Joe Lon handed him the bourbon. He took a mouthful, gargled, spat it through the window, and then drank long from the bottle, his powerful throat pumping and pumping. When he finished he turned and tried to hand it to Poncy, who had been watching the whole thing from his place crouched in the back. “Want you own sef a drink a whiskey?” said Willard.

At that moment Joe Lon was taking the Porsche through a long slow curve in a power slide that was turning a hundred and ten. Joe Lon was screaming, not with joy, not with anger, just screaming, his thick fine hands locked on the steering wheel. Poncy saw a huge oak tree tilting into their line of vision at the top of the curve and smelled the raw bits of puke clinging to his Banlon shirt and saw the offered whiskey bottle sloshing just there in front of his eyes and although he knew what he was going to do — could not help doing — he bowed his head and puked onto his lap while Willard Miller sucked his teeth and watched dispassionately from the front seat.

Willard said: “This sumbitch in the back seat just thrown up on his self.”

But Joe Lon didn’t hear. He was on a long straight and he had the Porsche up to a hundred and twenty, which was apparently all it would do because he was stamping the accelerator and pumping the steering wheel with both hands. He glanced over at Willard and shouted: “Ain’t had a chance to drive nothing like this since Berenice went off to the U of Gee and given her Vette to Hard Candy!”

Joe Lon drew his lips back in what could have been great happiness, but it was not. Even in the middle of this frantic ride, with his best buddy sitting beside him screaming for him to Screw it on! he felt the weight of a great despair settling in him as solid as bone. It had started in the middle of the workout on the prone press bench and he was not even aware of it until it was on him like a fever. He had gotten up from the bench and, waiting for Duffy and Willard, found himself looking across the road at the old man who had come back and squatted by the end of his Airstream trailer. The twisting tufts of hair stood out like something driven into his skull and across his knees was an open book that he was reading, his finger tracing and tracing the page as he read.

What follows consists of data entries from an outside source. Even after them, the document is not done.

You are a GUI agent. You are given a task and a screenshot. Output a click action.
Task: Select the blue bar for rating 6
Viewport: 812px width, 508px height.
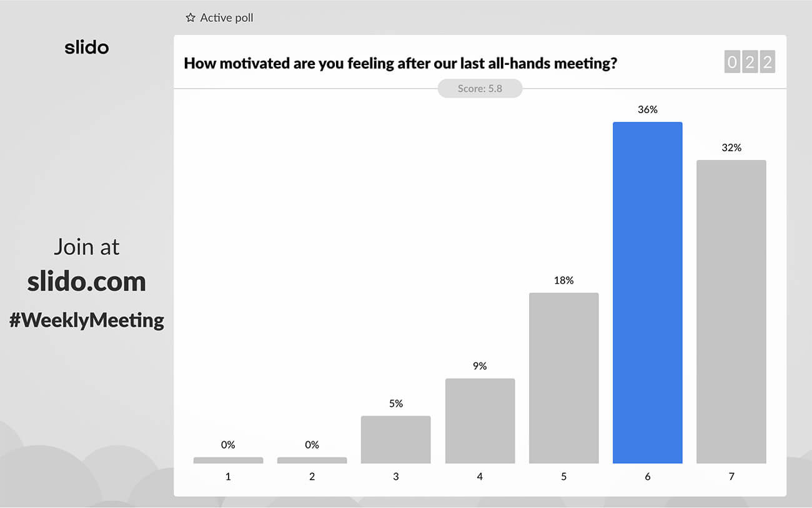[647, 292]
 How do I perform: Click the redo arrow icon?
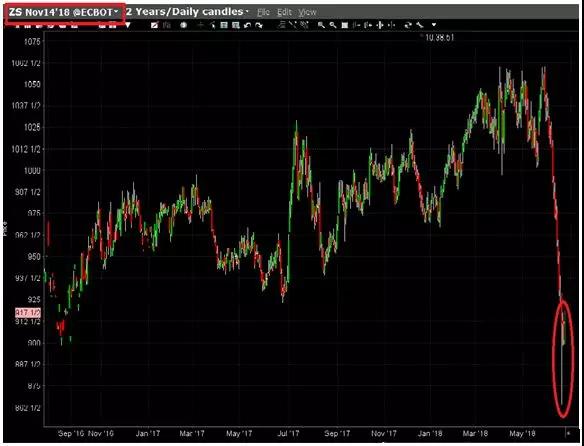tap(259, 25)
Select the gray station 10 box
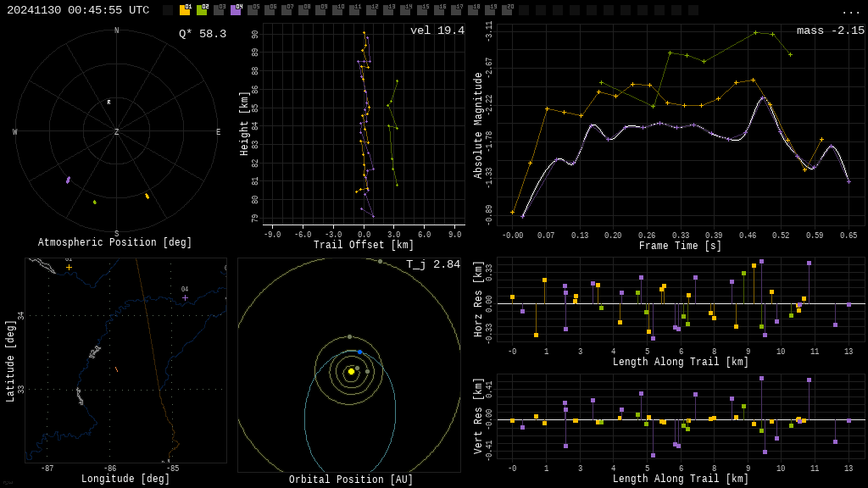 (x=338, y=9)
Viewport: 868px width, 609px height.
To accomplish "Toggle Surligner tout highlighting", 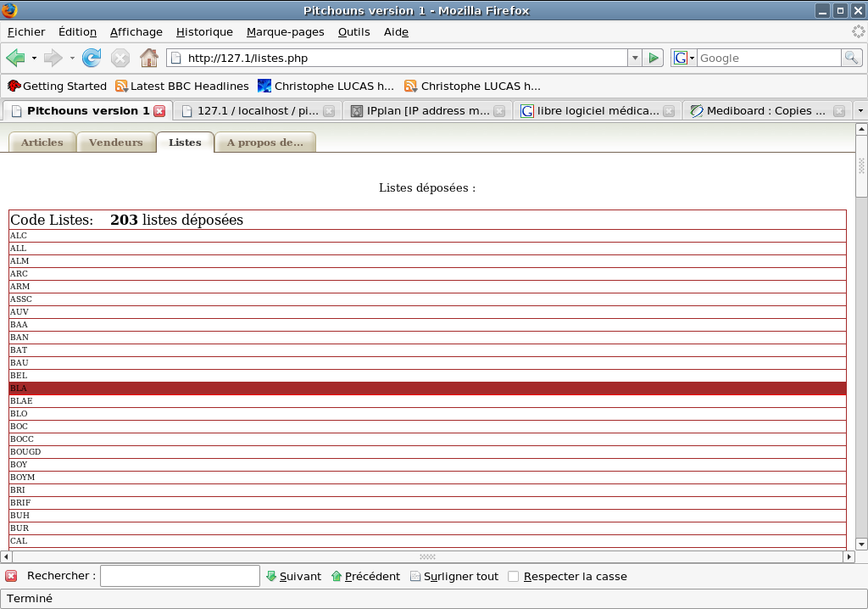I will 454,576.
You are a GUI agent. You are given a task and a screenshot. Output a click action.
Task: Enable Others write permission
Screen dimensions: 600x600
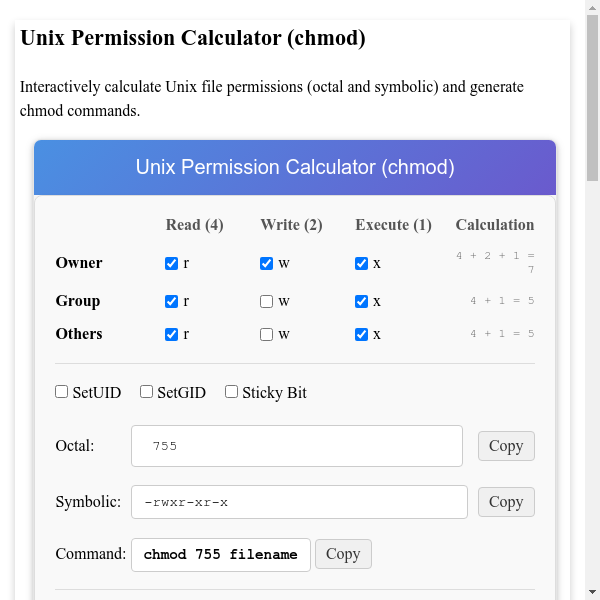pyautogui.click(x=267, y=335)
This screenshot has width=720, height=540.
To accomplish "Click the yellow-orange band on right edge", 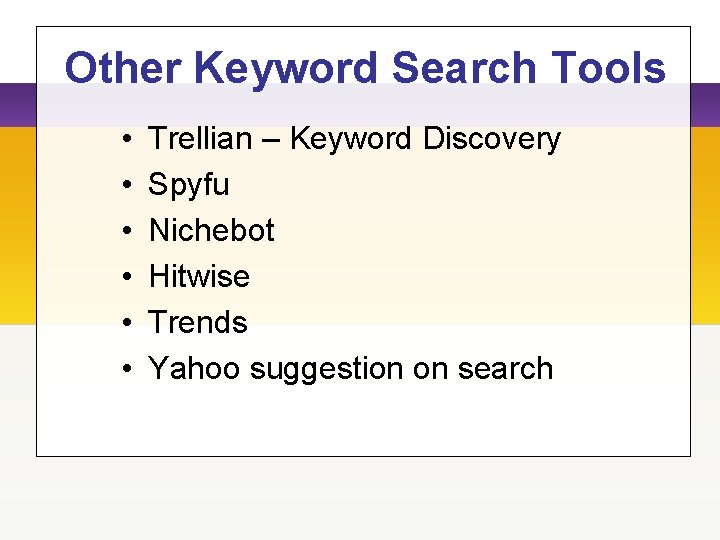I will tap(705, 225).
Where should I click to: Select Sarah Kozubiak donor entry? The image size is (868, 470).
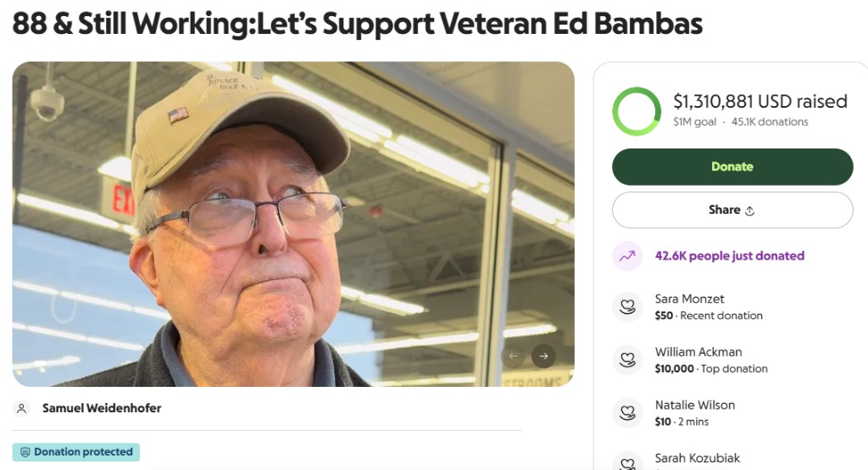pyautogui.click(x=698, y=460)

It was a long time before Victor shifted the book and Joe Lon saw it was the Bible. Victor used to take a room on the second floor of their house back in the days when Big Joe used to let rooms to tourists and hunters for the Roundup. Victor never talked of anything but God and snakes and his voice and the look in his eyes always made Joe Lon’s heart jump. His daddy, who had been to meetings at Victor’s church, had told Joe Lon how it was.

“He strings diamondbacks in his hair like a lady strings ribbons. I seen’m kiss a snake and a snake kiss him. He’s been bit in the mouth. He’s been bit everwhere. It ain’t no more’n a kiss from his ma. He follers where God leads him.”

It was Joe Lon’s turn on the bench and he went under the weight in a sinking despair, thinking: What am I doing here on my back? What is this I’m doing? I’m a grown man with two babies and a wife and I’m out here fucking around with weights. What the hell ails me?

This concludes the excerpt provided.